Schubförmig-remittierende MS

Um die Stufentherapie der RRMS ist in den letzten Jahren eine lebhafte Diskussion im deutschsprachigen Raum entstanden. Dies bezieht sich auf die letzte Aktualisierung der Leitlinie zur MS-Therapie, die – anders als die europäischen Leitlinien – mehrere Eskalationsstufen bei Immuntherapien vorsieht. So werden folgende Kategorien unterschieden [17]:

  • Bei einem klinisch isolierten Syndrom Wirkstoffe der Kategorie 1: Dimethylfumarat, Glatirameracetat, Interferon beta, Teriflunomid
  • Bei einer RRMS Kategorie 2: Cladribin, Fingolimod, Ozanimod
  • Bei hochaktiver RRMS Kategorie 3: Alemtuzumab, Natalizumab, Ocrelizumab, ggf. Rituximab

Die europäischen Leitlinien von ECTRIMS/EAN nehmen keine derart klare Kategorisierung vor, da sie ja auch strukturell schlechtere Länder mitberücksichtigen [22]. Hier wird vielmehr empfohlen, aus dem breiten therapeutischen Spektrum von Medikamenten zu wählen und die Entscheidung anhand von Patientencharakteristika und Komorbiditäten, der Erkrankungsschwere und -aktivität, dem Sicherheitsprofil des Medikaments sowie dem Zugang zur Therapie zu treffen [22] (Consensus Statement).
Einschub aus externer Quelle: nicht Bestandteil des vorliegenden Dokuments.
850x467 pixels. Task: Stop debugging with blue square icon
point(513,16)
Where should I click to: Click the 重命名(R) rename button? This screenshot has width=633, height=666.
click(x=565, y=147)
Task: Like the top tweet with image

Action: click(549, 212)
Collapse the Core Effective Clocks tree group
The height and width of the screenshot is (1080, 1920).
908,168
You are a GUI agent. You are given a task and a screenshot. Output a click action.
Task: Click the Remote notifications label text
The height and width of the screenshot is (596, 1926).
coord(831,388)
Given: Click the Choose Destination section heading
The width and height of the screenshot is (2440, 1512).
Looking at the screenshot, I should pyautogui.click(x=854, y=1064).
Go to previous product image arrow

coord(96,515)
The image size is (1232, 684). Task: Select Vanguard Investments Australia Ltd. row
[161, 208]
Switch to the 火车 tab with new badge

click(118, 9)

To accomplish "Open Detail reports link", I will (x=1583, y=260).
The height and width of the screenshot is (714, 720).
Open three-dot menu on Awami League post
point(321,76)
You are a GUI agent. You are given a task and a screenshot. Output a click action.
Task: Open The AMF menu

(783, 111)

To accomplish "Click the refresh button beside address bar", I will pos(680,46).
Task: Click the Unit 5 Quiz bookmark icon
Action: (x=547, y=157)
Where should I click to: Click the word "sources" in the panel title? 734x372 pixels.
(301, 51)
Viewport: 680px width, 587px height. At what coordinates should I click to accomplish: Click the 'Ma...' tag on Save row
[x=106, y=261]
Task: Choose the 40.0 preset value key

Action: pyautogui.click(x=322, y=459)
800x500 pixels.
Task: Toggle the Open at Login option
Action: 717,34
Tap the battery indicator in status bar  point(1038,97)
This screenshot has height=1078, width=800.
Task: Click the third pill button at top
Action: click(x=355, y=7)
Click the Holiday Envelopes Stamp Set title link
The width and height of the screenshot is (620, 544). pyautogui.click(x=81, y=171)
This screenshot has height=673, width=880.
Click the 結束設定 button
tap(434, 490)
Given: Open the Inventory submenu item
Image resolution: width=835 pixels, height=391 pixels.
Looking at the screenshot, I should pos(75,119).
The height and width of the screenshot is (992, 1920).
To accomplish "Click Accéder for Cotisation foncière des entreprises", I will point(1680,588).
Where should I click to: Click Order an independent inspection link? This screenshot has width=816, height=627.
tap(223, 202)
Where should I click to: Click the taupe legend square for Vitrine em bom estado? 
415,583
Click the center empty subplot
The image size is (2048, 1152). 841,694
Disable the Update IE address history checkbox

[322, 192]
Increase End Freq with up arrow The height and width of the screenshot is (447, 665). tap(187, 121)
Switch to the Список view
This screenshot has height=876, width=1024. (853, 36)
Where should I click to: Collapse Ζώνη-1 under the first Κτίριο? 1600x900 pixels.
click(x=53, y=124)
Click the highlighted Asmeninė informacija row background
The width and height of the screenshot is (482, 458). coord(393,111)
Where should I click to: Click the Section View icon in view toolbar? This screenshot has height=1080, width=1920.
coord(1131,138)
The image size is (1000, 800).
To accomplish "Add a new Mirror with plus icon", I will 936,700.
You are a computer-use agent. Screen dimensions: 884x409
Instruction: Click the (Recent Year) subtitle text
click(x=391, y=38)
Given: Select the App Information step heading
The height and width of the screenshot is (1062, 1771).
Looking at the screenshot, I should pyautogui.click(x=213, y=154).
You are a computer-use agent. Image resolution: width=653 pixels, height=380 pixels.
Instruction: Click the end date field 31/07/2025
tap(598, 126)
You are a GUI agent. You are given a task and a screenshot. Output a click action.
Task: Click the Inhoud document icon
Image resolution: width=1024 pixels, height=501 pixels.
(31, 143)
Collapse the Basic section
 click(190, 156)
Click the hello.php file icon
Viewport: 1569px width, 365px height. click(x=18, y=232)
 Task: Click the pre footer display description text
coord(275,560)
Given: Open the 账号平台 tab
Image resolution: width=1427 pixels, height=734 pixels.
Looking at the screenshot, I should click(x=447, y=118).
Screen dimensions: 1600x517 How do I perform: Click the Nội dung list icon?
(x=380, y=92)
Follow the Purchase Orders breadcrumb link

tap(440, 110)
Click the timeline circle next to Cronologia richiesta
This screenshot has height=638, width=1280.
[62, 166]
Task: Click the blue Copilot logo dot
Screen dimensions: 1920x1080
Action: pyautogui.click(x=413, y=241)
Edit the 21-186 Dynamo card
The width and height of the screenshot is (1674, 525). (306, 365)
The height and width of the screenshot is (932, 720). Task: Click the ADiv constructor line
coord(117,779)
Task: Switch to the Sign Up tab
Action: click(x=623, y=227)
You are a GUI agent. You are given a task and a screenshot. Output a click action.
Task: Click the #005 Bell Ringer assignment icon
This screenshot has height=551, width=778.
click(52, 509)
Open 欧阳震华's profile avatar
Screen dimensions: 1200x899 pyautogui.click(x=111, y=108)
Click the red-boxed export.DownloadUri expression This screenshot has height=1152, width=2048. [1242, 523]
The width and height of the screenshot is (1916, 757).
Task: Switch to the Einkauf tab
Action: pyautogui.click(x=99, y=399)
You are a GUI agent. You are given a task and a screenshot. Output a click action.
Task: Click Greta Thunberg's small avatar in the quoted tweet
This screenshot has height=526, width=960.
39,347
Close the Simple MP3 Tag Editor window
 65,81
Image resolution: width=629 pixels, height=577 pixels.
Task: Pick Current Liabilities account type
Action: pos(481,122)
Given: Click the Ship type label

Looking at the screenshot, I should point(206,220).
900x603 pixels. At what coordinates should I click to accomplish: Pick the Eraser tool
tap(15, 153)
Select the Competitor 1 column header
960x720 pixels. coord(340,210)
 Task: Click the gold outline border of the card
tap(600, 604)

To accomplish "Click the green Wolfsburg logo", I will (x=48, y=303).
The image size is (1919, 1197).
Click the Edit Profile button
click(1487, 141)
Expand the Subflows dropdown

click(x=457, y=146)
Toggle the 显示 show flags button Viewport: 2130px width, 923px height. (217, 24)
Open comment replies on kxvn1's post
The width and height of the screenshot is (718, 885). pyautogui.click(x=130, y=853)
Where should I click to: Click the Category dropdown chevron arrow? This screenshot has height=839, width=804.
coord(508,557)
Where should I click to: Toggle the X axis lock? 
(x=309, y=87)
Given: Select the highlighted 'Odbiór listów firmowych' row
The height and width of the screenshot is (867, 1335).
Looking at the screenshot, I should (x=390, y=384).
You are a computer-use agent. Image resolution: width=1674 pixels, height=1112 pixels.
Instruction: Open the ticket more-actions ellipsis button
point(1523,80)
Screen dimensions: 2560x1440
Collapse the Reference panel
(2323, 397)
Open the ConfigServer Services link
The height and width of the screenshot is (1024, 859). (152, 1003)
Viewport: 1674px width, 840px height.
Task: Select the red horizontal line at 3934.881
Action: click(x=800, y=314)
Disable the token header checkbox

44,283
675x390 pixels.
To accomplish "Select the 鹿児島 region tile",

Diese Herangehensweise wird auch von dem „White Paper“ aus dem deutschsprachigen Raum getragen, bei dem eine Unterscheidung in die Kategorien mild/moderat sowie hocheffektive Erst- und Zweitlinientherapien getroffen wird [31] und die auch von den Autoren dieses Manuskripts unterstützt wird (Tab. 1).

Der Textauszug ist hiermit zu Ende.